━━━ Dataset records

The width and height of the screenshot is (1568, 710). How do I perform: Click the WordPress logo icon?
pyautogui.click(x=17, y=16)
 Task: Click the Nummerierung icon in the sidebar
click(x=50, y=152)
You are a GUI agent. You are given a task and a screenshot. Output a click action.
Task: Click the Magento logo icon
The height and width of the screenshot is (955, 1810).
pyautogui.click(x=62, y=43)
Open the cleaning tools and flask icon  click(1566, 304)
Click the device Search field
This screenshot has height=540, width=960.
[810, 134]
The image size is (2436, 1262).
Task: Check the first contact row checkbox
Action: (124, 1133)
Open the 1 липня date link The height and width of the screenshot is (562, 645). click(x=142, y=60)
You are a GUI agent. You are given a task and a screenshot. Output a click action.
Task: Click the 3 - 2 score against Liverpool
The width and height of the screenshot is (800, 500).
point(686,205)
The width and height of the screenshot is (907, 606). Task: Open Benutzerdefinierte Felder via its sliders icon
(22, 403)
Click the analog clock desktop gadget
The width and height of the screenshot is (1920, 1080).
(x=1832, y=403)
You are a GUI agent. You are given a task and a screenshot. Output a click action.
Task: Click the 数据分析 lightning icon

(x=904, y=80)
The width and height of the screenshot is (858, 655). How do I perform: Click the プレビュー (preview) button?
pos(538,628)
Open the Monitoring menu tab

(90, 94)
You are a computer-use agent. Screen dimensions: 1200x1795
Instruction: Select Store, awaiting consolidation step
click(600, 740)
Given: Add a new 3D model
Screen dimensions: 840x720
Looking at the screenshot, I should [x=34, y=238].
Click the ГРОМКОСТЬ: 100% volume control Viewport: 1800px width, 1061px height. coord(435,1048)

━━━━━━

How many lines of the entries contain the word "Open"? Reply with the number alone.

4